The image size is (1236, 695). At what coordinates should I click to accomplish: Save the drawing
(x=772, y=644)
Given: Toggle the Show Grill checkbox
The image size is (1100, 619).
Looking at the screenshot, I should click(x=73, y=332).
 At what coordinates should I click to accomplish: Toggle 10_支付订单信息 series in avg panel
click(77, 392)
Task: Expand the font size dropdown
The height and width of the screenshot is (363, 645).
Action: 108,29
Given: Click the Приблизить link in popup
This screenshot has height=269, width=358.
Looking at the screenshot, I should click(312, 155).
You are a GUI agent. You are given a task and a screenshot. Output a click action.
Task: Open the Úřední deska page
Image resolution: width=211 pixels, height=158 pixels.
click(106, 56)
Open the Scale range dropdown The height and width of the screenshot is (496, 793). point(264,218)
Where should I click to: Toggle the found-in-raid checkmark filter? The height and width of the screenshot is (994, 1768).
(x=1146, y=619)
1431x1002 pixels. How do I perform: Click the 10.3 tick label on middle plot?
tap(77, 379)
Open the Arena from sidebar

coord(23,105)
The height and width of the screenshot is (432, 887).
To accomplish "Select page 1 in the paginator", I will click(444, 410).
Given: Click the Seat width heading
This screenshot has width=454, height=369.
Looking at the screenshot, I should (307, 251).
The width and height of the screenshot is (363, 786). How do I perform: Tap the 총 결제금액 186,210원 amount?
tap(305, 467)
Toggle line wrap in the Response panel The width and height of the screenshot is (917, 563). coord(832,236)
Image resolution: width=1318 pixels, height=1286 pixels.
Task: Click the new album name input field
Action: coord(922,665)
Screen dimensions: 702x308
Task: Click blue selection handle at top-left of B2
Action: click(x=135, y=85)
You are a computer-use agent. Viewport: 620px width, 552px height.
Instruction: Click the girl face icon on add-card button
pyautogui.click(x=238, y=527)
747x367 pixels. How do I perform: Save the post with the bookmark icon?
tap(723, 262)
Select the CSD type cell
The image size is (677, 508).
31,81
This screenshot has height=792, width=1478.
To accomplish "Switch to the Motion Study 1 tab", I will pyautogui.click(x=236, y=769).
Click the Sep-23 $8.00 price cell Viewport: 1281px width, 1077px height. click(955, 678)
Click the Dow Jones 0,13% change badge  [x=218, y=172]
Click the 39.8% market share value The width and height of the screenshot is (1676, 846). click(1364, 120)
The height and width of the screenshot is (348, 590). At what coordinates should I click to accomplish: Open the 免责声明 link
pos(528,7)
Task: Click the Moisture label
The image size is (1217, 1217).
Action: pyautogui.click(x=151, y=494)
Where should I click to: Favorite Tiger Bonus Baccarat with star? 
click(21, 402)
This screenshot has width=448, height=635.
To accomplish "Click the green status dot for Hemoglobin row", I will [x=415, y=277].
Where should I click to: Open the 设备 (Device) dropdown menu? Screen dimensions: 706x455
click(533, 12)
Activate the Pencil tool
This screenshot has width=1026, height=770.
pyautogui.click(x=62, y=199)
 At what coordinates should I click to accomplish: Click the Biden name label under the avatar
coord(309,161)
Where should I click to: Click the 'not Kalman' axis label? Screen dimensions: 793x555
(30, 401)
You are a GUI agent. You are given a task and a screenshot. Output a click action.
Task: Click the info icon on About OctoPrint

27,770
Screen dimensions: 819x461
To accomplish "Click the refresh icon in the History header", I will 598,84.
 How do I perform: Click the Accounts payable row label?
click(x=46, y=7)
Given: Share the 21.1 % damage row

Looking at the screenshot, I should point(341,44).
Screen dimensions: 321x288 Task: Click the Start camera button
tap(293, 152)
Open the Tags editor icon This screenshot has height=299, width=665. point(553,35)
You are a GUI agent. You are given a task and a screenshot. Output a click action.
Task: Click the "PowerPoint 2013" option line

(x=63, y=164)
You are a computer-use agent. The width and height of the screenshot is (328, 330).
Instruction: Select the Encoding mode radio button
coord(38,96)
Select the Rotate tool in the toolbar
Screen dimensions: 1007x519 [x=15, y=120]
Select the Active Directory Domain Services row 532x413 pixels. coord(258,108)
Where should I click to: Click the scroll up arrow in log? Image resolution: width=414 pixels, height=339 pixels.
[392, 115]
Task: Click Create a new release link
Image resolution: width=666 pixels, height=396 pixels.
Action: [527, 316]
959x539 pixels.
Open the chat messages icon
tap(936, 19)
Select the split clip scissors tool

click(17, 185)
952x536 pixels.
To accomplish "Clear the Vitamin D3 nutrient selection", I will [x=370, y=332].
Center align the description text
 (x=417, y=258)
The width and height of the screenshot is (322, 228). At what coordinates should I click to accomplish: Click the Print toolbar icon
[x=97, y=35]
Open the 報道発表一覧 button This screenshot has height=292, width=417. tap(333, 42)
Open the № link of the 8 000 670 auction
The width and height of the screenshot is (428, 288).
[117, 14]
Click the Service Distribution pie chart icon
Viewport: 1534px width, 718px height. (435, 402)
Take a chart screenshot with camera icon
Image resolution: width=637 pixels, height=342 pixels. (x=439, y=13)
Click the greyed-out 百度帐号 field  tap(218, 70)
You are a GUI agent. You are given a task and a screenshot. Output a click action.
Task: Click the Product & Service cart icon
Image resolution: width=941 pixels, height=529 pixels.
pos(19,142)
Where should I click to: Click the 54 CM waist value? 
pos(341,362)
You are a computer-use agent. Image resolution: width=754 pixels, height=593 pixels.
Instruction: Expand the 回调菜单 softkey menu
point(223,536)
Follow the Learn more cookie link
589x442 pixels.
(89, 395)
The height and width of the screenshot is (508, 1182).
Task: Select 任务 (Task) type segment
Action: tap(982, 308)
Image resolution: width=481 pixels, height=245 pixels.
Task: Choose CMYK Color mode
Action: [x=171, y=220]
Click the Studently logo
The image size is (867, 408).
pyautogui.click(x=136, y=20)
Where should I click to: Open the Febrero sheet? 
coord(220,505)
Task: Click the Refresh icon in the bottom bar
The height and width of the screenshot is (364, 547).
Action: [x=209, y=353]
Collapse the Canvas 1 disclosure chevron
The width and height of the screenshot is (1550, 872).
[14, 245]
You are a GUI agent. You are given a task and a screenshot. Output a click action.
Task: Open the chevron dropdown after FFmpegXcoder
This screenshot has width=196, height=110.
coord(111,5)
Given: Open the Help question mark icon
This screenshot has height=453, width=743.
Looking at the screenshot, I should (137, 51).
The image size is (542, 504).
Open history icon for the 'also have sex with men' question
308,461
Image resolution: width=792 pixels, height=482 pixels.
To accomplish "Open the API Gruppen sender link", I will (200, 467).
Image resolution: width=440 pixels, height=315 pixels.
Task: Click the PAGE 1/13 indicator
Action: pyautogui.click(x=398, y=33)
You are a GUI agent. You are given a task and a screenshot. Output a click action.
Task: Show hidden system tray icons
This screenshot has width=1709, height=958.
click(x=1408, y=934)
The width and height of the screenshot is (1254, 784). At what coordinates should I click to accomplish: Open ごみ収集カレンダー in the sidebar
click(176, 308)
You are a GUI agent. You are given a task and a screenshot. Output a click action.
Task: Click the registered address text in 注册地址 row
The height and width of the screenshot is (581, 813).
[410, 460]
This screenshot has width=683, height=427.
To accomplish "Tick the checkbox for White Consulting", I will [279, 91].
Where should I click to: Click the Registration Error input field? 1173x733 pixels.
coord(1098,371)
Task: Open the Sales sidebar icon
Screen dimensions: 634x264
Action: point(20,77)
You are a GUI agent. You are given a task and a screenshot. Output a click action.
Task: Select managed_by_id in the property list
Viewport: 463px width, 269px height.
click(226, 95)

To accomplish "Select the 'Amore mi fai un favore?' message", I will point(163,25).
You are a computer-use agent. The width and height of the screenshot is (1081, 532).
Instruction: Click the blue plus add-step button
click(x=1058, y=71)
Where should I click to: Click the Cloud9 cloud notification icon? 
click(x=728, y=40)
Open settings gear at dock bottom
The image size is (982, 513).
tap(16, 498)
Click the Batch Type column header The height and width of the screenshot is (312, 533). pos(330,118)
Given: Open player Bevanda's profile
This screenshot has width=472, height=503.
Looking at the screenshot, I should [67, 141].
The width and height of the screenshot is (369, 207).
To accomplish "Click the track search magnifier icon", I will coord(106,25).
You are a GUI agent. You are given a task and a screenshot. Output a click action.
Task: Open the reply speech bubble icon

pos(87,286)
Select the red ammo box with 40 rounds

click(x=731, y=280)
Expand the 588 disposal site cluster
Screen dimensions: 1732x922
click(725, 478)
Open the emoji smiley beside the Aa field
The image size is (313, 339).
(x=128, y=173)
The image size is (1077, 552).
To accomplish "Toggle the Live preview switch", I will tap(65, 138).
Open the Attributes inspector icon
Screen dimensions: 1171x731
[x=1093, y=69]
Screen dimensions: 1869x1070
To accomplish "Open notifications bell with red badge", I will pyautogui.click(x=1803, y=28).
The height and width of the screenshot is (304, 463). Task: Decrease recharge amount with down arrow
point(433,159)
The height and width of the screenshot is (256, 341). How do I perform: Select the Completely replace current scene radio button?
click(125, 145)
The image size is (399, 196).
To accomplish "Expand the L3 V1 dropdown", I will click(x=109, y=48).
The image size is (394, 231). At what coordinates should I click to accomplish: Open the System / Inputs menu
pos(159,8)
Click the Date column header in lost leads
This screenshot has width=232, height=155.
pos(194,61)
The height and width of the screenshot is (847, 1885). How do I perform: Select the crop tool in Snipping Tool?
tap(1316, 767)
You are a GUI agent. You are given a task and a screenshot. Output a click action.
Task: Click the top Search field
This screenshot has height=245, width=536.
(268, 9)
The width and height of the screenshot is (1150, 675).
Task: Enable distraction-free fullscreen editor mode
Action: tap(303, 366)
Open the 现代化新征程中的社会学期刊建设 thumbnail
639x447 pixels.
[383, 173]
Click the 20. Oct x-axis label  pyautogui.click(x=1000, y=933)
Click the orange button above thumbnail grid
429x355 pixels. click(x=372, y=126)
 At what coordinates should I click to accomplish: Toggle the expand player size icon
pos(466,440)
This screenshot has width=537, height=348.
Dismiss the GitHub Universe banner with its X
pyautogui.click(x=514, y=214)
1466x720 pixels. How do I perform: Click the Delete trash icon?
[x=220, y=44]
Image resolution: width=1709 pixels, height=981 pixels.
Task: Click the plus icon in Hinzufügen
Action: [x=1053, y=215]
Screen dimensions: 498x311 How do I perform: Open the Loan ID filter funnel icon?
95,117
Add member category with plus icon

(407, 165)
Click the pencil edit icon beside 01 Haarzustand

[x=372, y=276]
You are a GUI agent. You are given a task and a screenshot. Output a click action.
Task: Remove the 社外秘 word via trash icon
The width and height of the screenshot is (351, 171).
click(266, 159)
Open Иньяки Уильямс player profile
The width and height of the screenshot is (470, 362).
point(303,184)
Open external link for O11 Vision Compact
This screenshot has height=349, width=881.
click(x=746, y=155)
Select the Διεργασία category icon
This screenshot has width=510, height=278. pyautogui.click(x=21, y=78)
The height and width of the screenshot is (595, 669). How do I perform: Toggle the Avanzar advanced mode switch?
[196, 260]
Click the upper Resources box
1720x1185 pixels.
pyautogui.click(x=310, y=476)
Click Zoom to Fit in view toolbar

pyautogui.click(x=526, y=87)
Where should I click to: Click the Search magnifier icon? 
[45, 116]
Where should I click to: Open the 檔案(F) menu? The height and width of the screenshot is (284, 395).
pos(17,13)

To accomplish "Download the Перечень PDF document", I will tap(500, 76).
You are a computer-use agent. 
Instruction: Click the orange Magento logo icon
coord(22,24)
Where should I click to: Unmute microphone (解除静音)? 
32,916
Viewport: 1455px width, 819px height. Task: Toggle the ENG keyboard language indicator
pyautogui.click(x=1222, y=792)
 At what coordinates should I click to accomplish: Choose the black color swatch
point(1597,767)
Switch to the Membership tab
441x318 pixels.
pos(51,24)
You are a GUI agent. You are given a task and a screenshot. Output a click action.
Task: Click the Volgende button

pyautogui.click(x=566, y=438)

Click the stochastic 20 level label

> [What is needed]: Print the stretch of entries above from the line that contains "Open the Scale" through the line that contains "will pyautogui.click(x=236, y=769).", both included, exactly as they appear.

> [Solution for this task]:
Open the Scale range dropdown The height and width of the screenshot is (496, 793). point(264,218)
Where should I click to: Toggle the found-in-raid checkmark filter? The height and width of the screenshot is (994, 1768).
(x=1146, y=619)
1431x1002 pixels. How do I perform: Click the 10.3 tick label on middle plot?
tap(77, 379)
Open the Arena from sidebar

coord(23,105)
The height and width of the screenshot is (432, 887).
To accomplish "Select page 1 in the paginator", I will click(444, 410).
Given: Click the Seat width heading
This screenshot has width=454, height=369.
Looking at the screenshot, I should (307, 251).
The width and height of the screenshot is (363, 786). How do I perform: Tap the 총 결제금액 186,210원 amount?
tap(305, 467)
Toggle line wrap in the Response panel The width and height of the screenshot is (917, 563). coord(832,236)
Image resolution: width=1318 pixels, height=1286 pixels.
Task: Click the new album name input field
Action: coord(922,665)
Screen dimensions: 702x308
Task: Click blue selection handle at top-left of B2
Action: click(x=135, y=85)
You are a computer-use agent. Viewport: 620px width, 552px height.
Instruction: Click the girl face icon on add-card button
pyautogui.click(x=238, y=527)
747x367 pixels. How do I perform: Save the post with the bookmark icon?
tap(723, 262)
Select the CSD type cell
The image size is (677, 508).
31,81
This screenshot has height=792, width=1478.
To accomplish "Switch to the Motion Study 1 tab", I will pyautogui.click(x=236, y=769).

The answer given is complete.